→ **Exercise aim**: When a line in the entries contains the word "computer", copy that line in full.

→ **Collected data entries**:
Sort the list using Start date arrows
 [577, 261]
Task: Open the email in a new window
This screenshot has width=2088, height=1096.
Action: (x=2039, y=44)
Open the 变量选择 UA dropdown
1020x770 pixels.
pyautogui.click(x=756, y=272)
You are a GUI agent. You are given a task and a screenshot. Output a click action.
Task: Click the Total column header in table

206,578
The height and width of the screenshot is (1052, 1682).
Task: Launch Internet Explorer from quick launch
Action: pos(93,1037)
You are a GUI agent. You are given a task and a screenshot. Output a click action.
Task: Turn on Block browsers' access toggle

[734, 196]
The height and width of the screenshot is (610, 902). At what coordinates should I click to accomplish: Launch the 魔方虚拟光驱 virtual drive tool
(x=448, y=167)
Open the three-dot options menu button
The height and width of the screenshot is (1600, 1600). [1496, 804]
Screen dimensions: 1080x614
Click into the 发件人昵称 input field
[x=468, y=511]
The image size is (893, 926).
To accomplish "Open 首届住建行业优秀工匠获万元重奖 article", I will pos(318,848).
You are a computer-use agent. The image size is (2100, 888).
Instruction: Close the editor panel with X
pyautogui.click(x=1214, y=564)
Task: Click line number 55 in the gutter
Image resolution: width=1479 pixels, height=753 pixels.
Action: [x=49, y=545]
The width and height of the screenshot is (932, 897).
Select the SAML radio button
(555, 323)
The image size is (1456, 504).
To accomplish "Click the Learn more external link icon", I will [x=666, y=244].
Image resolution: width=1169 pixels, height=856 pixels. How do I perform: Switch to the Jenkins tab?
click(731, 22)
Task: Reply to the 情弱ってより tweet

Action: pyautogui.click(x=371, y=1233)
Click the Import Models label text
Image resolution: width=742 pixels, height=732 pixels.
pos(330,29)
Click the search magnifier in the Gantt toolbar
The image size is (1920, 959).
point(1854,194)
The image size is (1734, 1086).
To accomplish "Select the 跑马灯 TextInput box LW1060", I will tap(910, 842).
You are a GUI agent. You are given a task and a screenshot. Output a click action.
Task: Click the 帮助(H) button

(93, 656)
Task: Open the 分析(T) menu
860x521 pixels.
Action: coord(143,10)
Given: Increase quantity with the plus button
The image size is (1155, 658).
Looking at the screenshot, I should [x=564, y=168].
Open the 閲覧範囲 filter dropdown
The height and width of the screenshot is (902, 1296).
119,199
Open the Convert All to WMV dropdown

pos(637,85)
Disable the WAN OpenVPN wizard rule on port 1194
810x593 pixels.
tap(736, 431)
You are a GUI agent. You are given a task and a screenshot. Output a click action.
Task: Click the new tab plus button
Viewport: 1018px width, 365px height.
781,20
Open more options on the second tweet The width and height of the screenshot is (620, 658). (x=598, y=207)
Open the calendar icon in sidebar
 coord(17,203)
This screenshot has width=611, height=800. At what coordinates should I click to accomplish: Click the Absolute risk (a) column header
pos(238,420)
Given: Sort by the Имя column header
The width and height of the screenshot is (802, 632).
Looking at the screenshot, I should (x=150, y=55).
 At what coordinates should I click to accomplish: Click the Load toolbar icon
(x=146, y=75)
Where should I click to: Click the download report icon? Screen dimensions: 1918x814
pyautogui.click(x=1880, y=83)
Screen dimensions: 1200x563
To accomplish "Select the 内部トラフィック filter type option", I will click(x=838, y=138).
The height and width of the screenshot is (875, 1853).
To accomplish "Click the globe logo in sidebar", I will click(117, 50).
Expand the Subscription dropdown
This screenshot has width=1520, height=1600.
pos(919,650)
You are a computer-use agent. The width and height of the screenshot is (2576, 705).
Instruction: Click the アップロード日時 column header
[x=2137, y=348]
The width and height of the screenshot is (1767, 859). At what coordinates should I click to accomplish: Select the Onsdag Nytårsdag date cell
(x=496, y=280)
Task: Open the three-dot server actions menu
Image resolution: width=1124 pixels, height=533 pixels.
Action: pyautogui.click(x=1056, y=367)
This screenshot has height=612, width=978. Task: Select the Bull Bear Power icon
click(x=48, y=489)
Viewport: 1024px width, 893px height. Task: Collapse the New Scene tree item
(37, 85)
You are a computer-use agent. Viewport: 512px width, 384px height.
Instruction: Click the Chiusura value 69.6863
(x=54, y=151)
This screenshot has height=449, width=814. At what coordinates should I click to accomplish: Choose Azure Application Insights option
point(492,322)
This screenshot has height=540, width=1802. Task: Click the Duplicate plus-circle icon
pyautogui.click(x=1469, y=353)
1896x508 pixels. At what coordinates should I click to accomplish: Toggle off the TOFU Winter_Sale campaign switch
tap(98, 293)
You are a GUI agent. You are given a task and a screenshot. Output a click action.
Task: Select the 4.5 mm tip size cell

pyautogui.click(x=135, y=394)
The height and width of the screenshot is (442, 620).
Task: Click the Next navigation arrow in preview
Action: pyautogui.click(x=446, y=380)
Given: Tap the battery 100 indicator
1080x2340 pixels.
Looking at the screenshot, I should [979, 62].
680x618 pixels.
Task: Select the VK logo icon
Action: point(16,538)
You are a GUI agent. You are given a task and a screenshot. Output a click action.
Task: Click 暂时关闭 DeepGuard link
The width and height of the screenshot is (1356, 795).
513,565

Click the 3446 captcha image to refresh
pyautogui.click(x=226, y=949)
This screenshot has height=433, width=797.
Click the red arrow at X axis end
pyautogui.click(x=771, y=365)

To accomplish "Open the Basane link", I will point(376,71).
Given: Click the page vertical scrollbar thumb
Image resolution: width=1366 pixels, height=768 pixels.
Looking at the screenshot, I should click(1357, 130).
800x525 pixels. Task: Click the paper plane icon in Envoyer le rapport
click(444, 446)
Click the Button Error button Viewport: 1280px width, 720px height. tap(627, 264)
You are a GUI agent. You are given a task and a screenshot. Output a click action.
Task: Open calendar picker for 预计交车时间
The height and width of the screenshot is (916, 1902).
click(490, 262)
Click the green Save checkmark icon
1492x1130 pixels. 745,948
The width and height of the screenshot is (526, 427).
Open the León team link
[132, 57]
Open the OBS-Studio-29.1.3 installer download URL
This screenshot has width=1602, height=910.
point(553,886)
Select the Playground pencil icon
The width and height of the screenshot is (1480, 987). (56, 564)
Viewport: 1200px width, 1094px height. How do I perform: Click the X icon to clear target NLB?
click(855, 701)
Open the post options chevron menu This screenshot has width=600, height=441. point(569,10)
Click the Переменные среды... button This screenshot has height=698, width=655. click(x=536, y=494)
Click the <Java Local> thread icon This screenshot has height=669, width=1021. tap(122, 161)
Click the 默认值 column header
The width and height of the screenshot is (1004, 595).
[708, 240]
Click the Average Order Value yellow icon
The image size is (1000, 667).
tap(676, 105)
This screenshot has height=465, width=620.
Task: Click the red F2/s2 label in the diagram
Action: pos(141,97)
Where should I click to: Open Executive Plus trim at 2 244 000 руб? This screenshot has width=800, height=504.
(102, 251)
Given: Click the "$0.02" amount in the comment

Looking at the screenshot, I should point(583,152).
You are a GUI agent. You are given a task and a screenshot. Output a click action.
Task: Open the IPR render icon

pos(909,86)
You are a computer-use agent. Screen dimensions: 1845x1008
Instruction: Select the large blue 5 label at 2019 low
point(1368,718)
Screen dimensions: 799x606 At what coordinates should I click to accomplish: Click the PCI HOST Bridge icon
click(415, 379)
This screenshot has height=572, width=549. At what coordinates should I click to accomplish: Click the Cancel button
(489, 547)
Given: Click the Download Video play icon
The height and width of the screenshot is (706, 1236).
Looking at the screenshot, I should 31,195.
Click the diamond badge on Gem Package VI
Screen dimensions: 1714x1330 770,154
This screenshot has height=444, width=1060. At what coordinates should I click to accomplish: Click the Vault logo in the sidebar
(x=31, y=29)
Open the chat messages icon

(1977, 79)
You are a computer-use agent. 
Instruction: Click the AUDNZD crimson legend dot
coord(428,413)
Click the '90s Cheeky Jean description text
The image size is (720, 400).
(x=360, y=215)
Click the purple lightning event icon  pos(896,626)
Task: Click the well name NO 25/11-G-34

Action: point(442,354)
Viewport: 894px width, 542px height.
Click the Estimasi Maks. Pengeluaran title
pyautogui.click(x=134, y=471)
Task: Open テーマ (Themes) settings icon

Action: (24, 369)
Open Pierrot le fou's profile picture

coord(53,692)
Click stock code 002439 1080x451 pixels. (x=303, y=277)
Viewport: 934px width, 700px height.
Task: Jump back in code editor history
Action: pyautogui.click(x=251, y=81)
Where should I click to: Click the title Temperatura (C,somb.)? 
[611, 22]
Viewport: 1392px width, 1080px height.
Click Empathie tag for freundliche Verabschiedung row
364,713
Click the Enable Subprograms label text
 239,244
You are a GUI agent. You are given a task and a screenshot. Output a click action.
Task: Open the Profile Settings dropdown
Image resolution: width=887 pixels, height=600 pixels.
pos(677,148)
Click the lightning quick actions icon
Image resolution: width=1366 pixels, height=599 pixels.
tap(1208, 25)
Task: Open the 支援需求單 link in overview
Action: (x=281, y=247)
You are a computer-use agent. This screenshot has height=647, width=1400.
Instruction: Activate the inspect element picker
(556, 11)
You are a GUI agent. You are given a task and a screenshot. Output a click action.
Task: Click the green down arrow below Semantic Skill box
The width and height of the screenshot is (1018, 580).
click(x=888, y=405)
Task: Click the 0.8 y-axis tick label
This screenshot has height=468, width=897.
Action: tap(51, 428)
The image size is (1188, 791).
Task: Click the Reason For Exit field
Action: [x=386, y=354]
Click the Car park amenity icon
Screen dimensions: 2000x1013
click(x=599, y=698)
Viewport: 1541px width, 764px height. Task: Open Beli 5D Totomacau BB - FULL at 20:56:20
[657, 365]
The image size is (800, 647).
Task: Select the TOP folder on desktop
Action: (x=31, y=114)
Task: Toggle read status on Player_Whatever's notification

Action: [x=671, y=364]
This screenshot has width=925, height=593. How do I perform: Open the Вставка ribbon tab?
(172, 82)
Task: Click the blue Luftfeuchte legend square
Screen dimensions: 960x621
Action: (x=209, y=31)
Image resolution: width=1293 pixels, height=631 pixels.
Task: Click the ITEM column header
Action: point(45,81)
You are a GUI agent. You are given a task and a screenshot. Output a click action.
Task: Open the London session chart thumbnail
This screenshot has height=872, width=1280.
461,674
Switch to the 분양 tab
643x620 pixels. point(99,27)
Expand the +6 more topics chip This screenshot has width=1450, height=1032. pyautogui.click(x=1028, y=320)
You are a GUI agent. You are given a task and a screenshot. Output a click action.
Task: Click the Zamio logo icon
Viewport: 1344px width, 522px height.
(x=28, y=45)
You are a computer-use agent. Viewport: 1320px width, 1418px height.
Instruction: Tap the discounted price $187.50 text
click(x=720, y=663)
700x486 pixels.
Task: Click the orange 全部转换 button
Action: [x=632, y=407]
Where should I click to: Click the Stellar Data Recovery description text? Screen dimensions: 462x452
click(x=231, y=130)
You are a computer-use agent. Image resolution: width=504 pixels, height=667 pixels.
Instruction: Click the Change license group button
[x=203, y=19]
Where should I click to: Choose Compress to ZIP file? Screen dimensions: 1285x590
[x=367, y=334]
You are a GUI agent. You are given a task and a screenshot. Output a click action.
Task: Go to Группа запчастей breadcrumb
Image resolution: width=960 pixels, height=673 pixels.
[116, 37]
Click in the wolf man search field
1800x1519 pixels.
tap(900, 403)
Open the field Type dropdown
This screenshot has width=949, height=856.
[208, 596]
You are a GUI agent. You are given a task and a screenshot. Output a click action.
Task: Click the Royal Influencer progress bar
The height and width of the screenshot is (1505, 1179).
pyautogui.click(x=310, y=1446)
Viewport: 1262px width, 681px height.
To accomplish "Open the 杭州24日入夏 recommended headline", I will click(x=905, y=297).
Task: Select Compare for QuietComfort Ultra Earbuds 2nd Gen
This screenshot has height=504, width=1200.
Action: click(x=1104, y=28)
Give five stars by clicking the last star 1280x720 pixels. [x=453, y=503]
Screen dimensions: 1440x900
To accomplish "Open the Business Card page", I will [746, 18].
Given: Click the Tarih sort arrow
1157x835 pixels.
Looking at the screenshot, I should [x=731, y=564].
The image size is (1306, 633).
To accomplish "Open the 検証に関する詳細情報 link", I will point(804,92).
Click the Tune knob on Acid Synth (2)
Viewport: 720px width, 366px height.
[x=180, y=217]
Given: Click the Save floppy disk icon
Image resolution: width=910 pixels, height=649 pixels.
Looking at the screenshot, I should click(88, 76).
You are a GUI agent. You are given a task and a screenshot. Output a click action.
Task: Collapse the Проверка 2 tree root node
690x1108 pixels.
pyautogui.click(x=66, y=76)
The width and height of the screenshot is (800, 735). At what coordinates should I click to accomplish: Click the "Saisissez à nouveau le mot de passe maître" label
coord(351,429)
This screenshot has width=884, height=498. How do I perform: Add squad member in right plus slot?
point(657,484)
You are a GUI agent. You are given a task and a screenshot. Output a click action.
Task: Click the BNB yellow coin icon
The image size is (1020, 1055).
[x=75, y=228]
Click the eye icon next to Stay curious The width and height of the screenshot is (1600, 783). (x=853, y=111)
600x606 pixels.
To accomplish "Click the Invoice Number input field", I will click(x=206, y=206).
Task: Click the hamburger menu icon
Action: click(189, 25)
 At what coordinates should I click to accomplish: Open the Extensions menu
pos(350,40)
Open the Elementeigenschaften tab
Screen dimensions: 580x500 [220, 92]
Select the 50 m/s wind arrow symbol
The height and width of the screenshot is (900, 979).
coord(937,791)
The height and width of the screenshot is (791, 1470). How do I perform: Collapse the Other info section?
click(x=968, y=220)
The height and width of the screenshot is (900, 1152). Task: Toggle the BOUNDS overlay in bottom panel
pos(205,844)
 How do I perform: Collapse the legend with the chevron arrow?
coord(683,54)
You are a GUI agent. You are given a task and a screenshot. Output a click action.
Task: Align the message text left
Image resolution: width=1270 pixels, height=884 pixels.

→ **Result of this task**:
You are a computer-use agent. The image size is (2100, 888).
You are a computer-use agent. The width and height of the screenshot is (2576, 705).
You are a computer-use agent. Viewport: 512px width, 384px height.
You are a computer-use agent. Screen dimensions: 1845x1008
You are a computer-use agent. 
You are a computer-use agent. This screenshot has height=647, width=1400.
You are a computer-use agent. Viewport: 1320px width, 1418px height.
You are a computer-use agent. Image resolution: width=504 pixels, height=667 pixels.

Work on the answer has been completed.